AI dubbing platforms like Dubverse are promising a seamless way to dub a video in a language of choice. All the user needs to do is insert a video link (say a YouTube video) into the platform, select a language you want the video to be converted to, select a speaker, and the video is available in a new language. The company wants to make dubbing a video in multiple languages “accessible” in order to achieve the scale the creator has for the content. Think about a creator who runs multiple YouTube channels and wants the content to be available not only in Hindi or Bengali but also in Spanish, German and Korean.
Dhawan says her company has a library of 30 human voices that are trained on the AI models replicating a certain accent or voice. Despite the use of AI-powered voice-over software for dubbing a voice, Dhawan says the role of humans is critical because the software is trained using real people. Although a voice generated by artificial intelligence-powered software still can’t come close to how an actual human voice sounds, Dhawan says she has seen results anywhere between 90 to 95 per cent but that varies from language to language.
Dubverse has a database of 500 million words across different languages. (Image credit: Dubverse)
“AI still needs assistance. It’s not 100 per cent accurate,” agrees Dhawan. Although AI-based voice-overs have come a long way, Dhawan says they have designed a mechanism where a creator can request if the dubbed video created on her platform can be reviewed by a language expert who speaks the language before posting the content online. “We definitely make sure that there are humans in the loop and make AI more assistive in nature so that the end result is more trustworthy to be put out in anybody’s name.”

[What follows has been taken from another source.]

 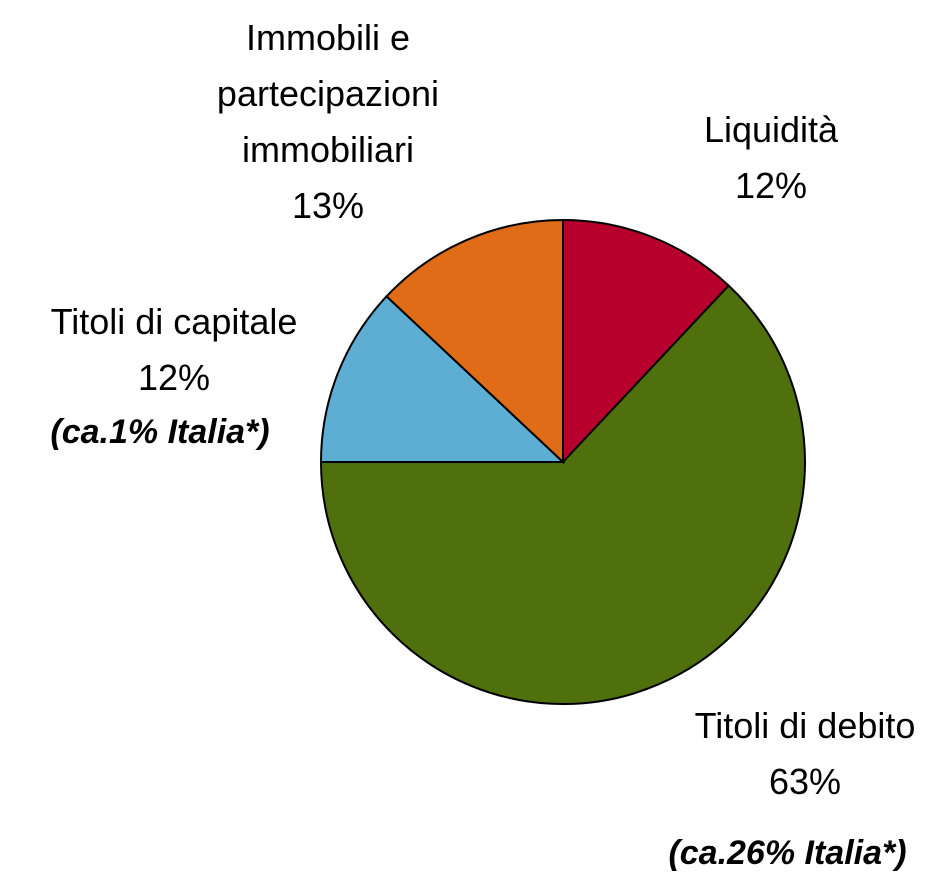 I want to click on slice-label: Titoli di capitale 12%, so click(x=174, y=350).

Story continues below this ad
The primary argument that puts the AI dubbing platforms in the dock is whether the voice generated by the software can match the voice of a narrator with real emotions and the little nuances’ without the loss of quality and full meaning. “I would say the only answer to this is the data. If you’re able to give me your happy voice, your excited voice, your sad voice and your criminal voice in a certain way, then I’m able to replicate all of that,” says Dhawan.
But Dhawan says getting the emotions right also depends on the type of content you are presenting. The emotional quotient, as Dhawan said, applies more when the narration is done by a celebrity. For now, though, AI dubbing is best suited for “informational” content like e-learning, training and product explainers. Dhawan’s startup has worked with Reliance and ITC in the past and soon Mahindra and Kotak will start using Dubverse for internal use.

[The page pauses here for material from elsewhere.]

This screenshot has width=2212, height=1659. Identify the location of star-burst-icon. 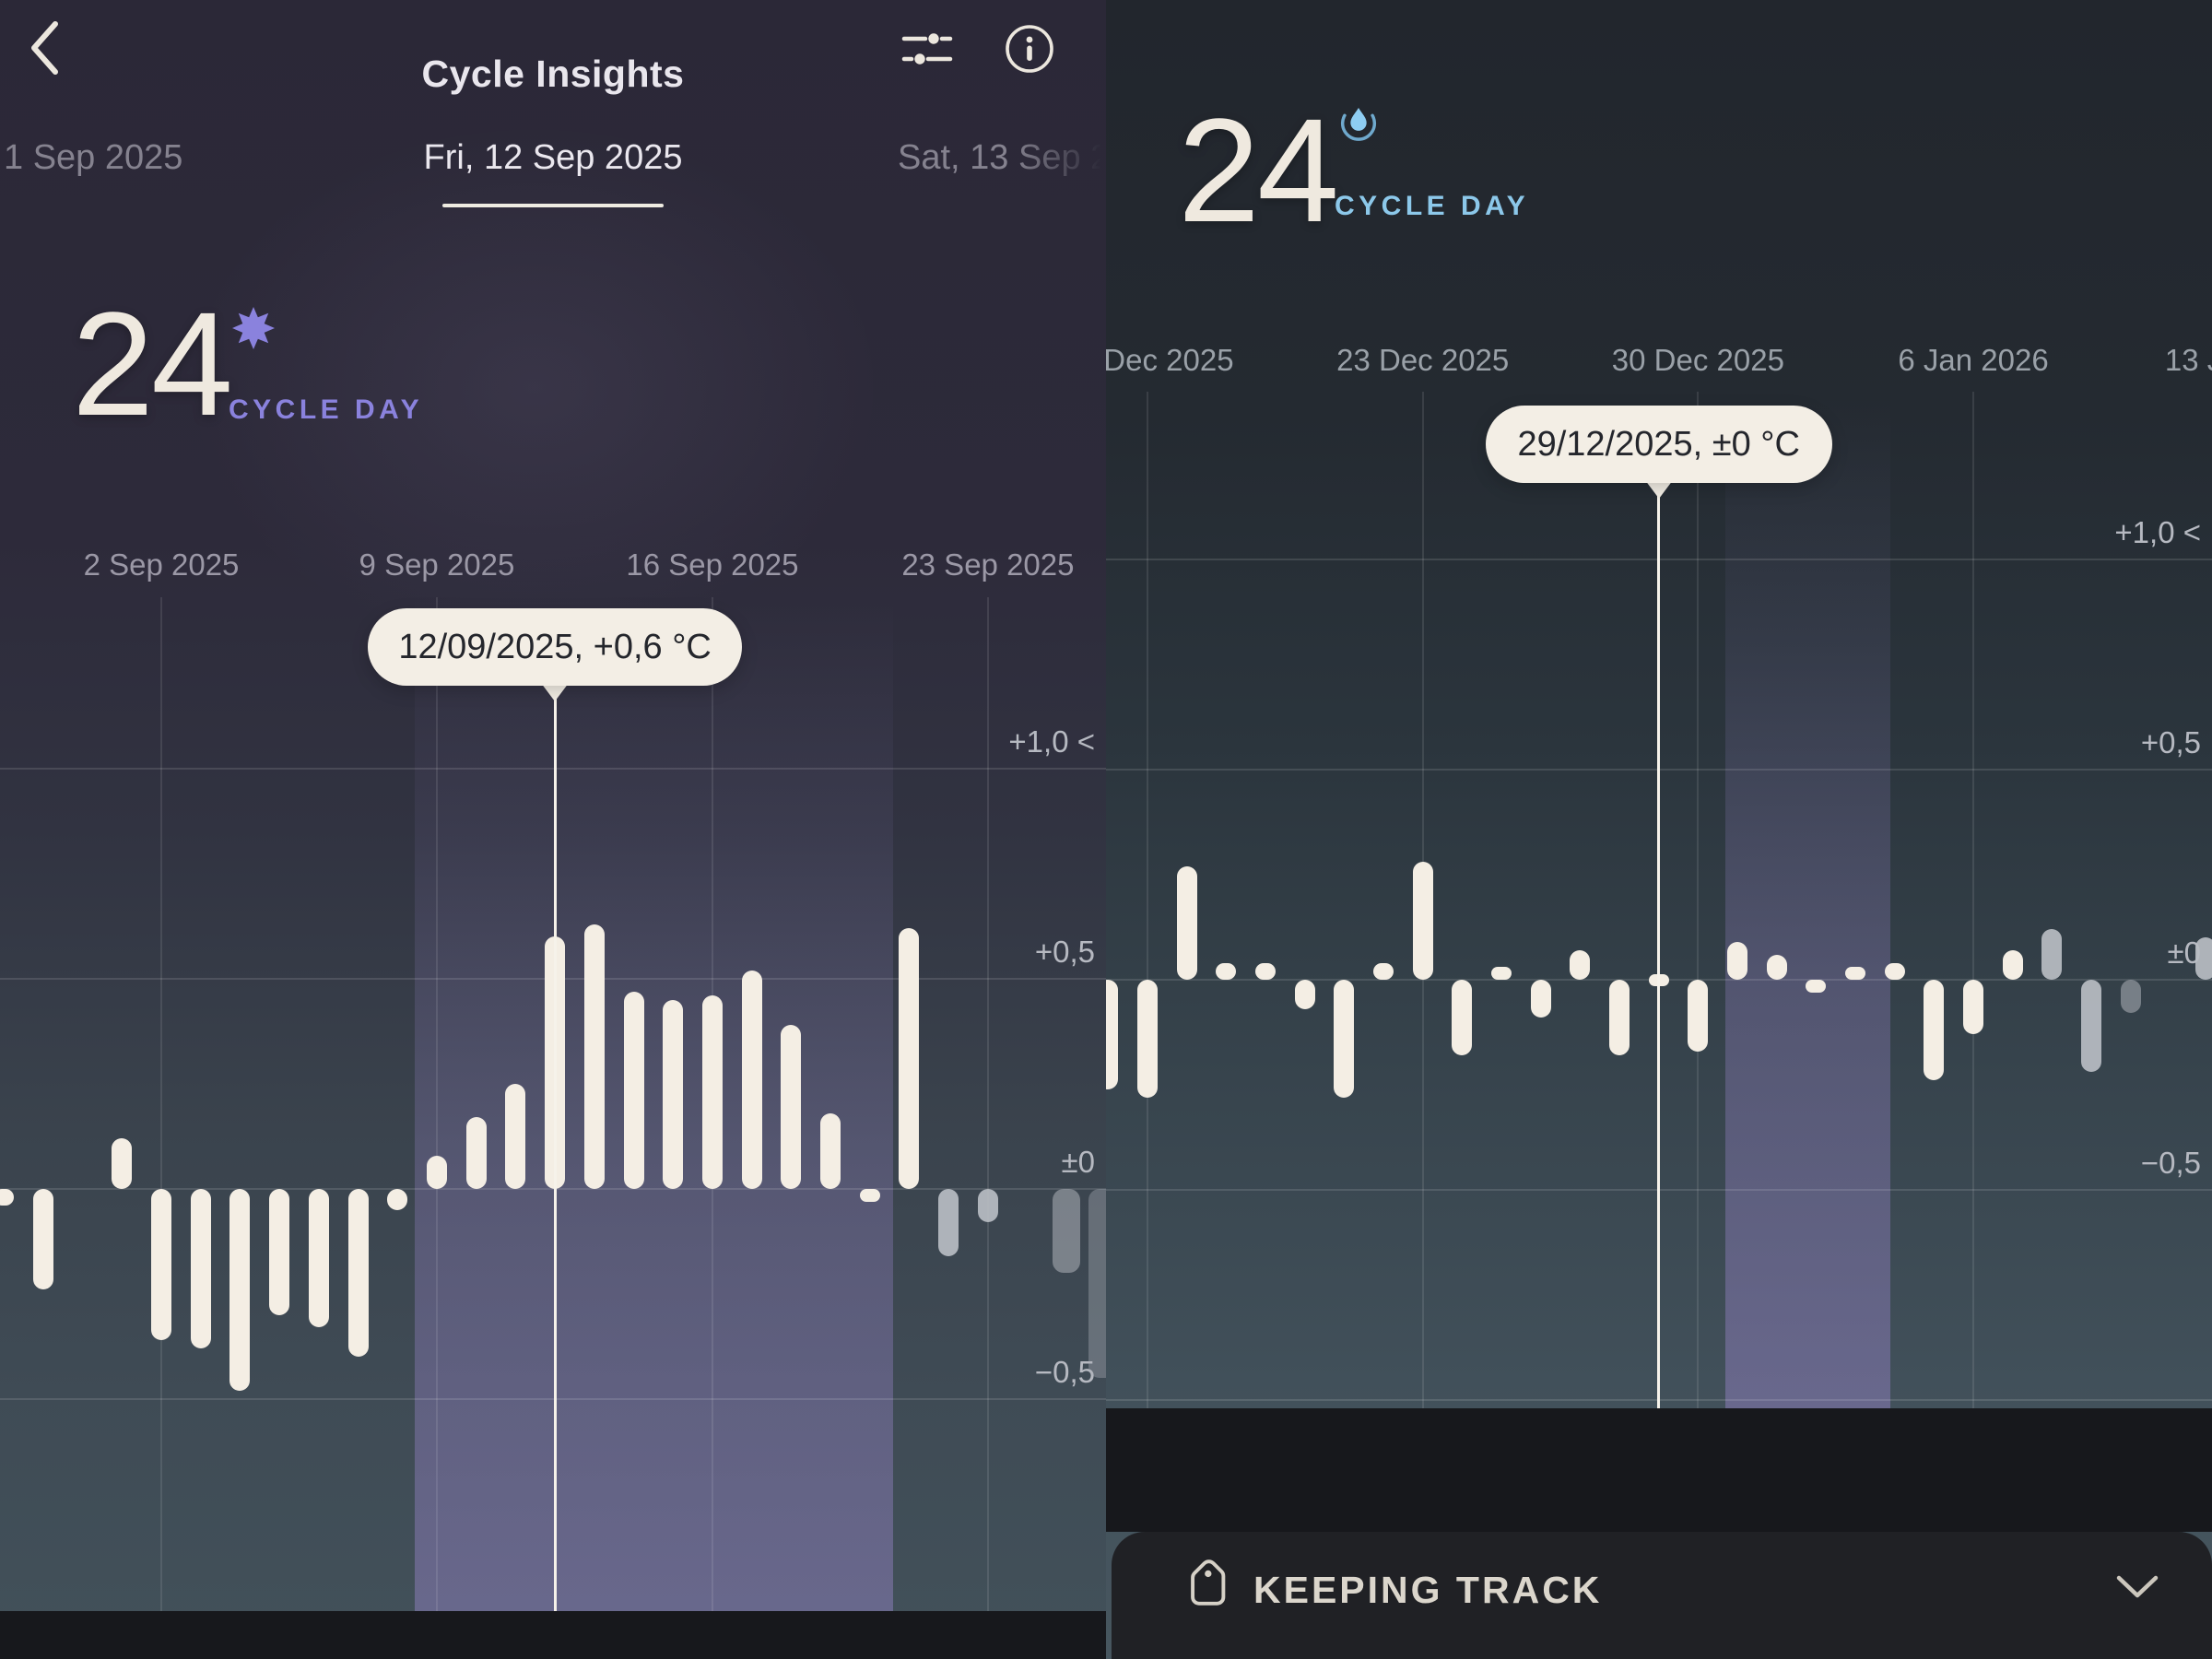
(253, 330).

The primary complaint about AI dubbing, regardless of the language being dubbed, is that artificial intelligence will replace the jobs of human narrators and voice artists. “AI is not replacing humans,” she says. For her, AI dubbing is a way to get rid of repetitive tasks done by a human narrator. It could be as basic as visiting a studio multiple times for recording a voice when not required. “That’s a lot of added cost,” she adds.

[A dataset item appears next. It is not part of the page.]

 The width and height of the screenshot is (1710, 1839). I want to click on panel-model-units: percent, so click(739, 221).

Although Dubverse went live only in January and was made available to the public after a closed beta for almost a year, the platform has garnered over 20,000 users. The startup is banking on subscriptions to increase the user base and bring in more revenue. The subscription plans start at Rs 3000 a month and go up to Rs 60,000 a month. The multiple pricing tiers help attract a variety of creators including YouTubers, Courser creators and news publishers but the company is also focusing on bringing bigger organisations on board.